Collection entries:
----

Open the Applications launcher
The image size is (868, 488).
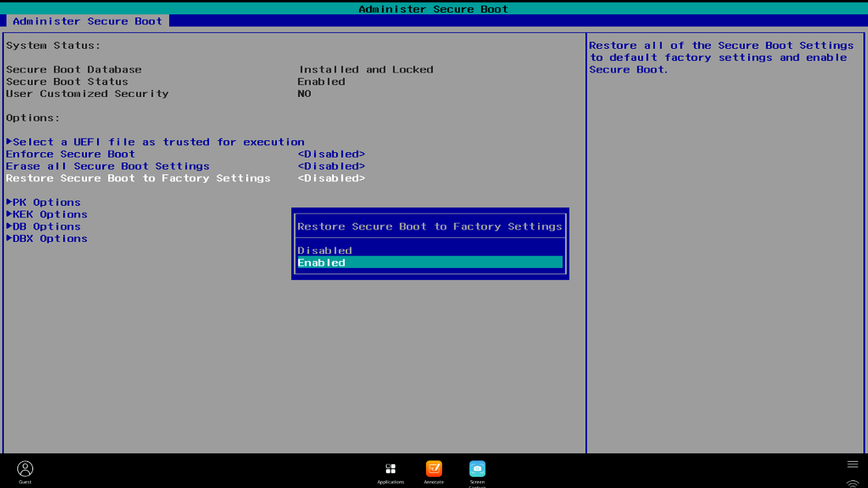coord(391,469)
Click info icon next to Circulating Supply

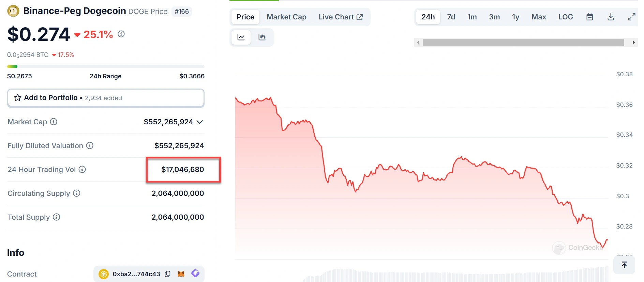pyautogui.click(x=77, y=193)
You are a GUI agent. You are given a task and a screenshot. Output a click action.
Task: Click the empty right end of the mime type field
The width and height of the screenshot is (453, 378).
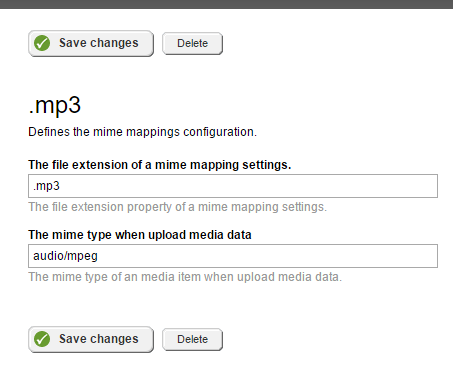(400, 256)
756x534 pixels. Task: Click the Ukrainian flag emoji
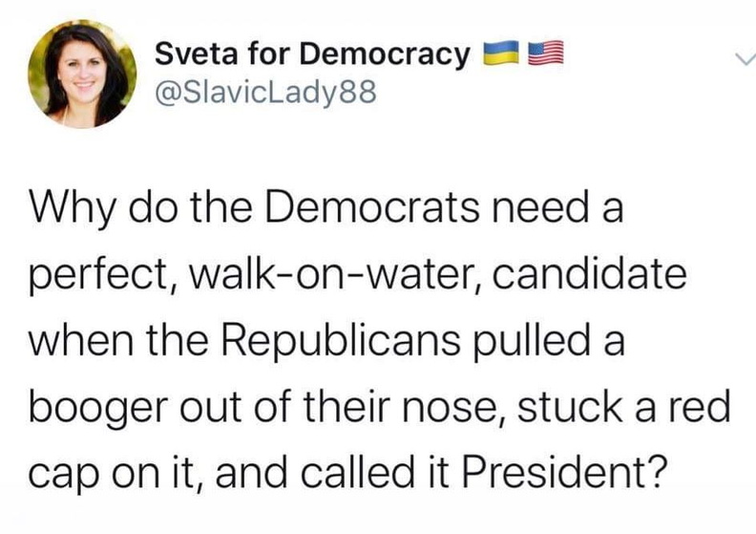click(496, 54)
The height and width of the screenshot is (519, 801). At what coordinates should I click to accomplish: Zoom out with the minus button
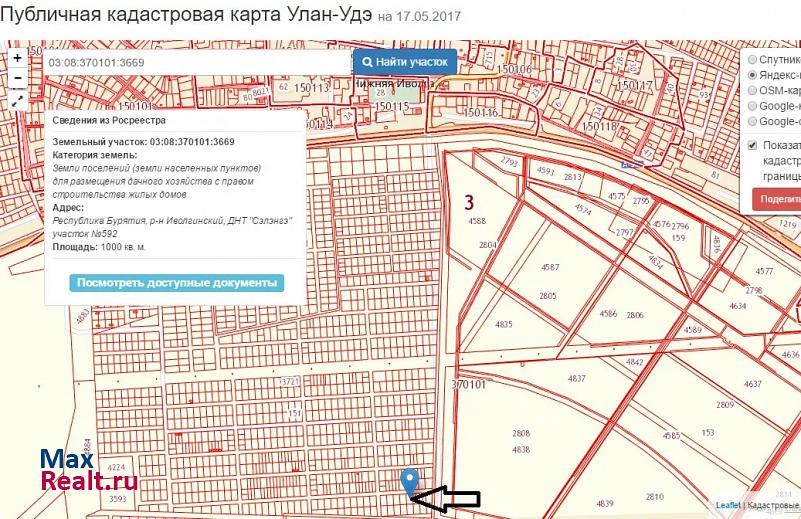tap(18, 79)
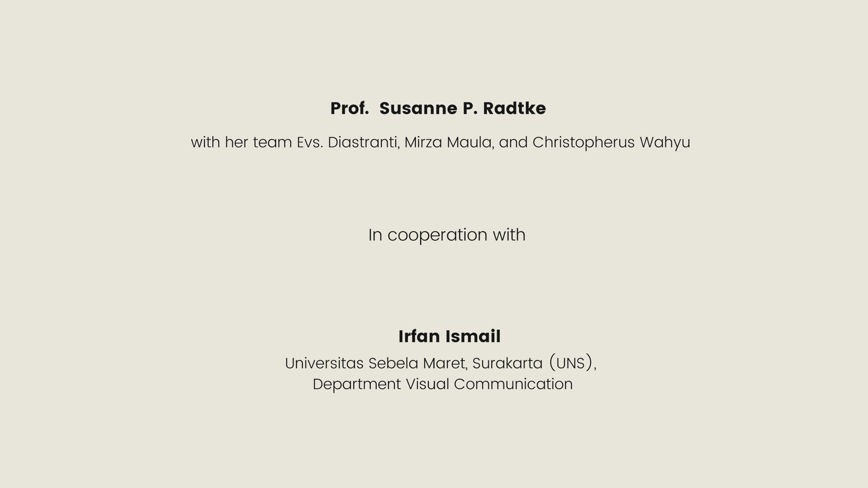
Task: Select the word "Visual"
Action: pos(427,384)
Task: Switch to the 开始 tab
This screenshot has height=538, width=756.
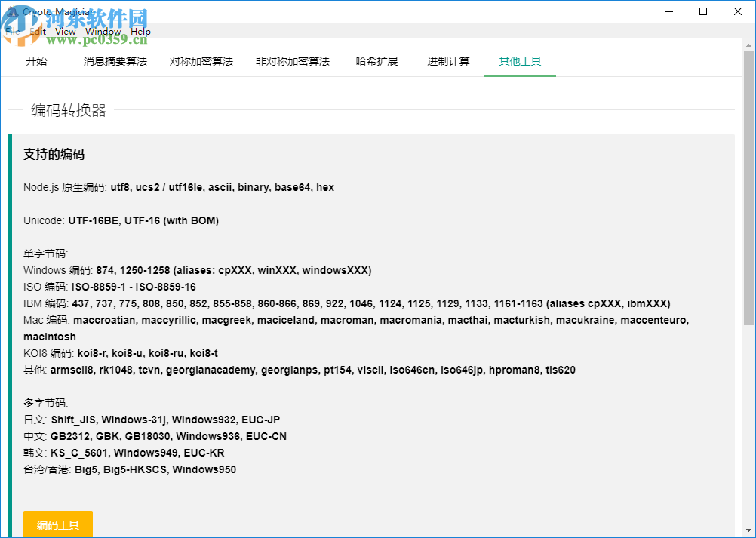Action: click(x=36, y=62)
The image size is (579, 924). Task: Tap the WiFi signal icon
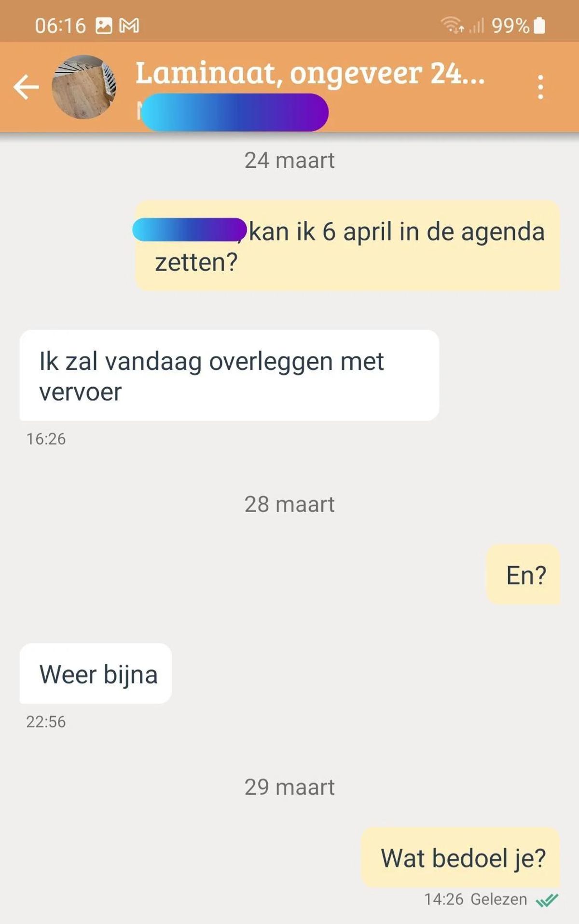click(452, 25)
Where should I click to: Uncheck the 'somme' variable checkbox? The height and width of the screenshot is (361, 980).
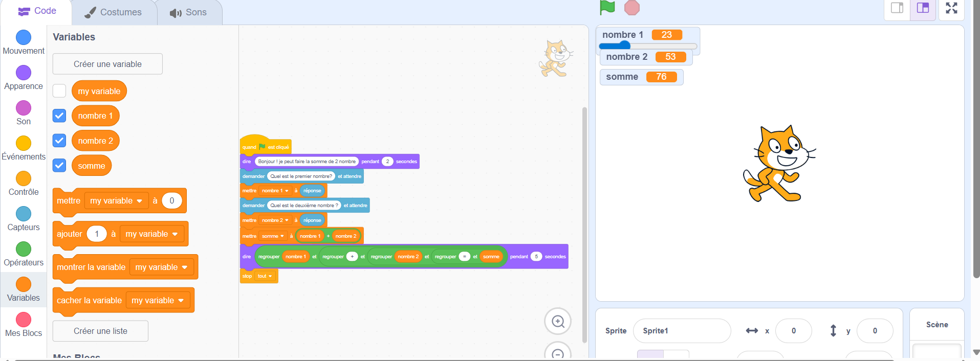click(x=59, y=166)
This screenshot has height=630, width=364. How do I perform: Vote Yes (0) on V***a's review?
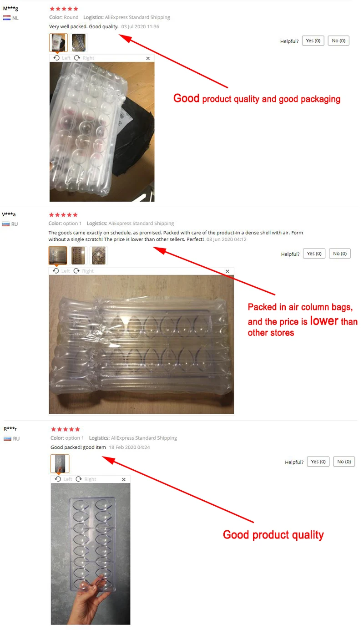coord(314,254)
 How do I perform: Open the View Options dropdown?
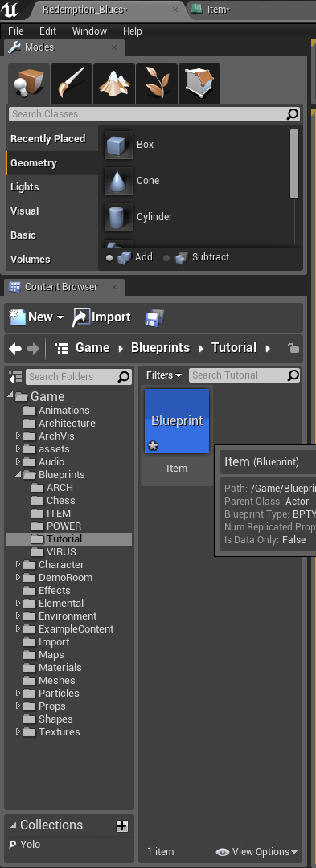pos(256,851)
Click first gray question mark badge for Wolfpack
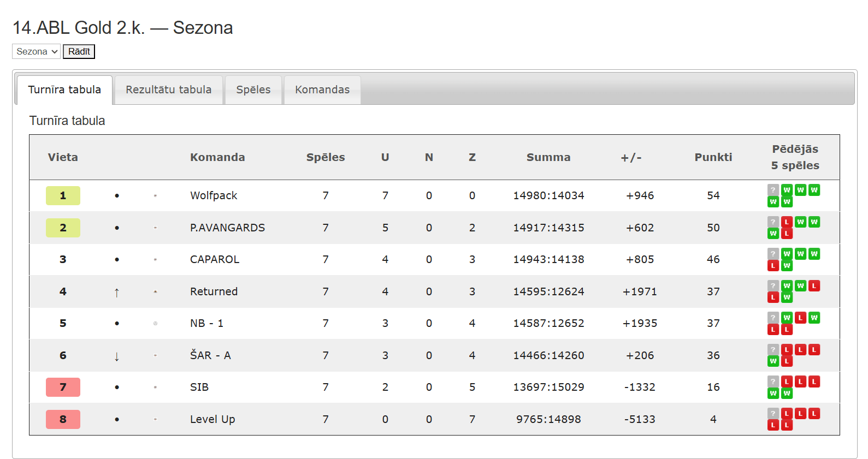 point(773,190)
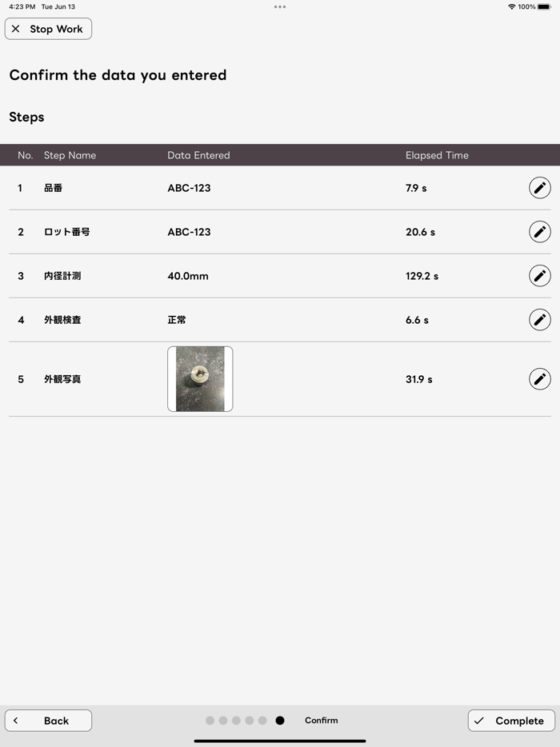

----

→ **Goal of the exercise**:
Give again exactly the lines from the one holding "How do I perform: Open" to the final line of the records, both ends included, and nothing more. Pictures do not belong in the copy.

→ **Answer area**:
 How do I perform: Open the View Options dropdown?
pos(256,851)
Click first gray question mark badge for Wolfpack
 point(773,190)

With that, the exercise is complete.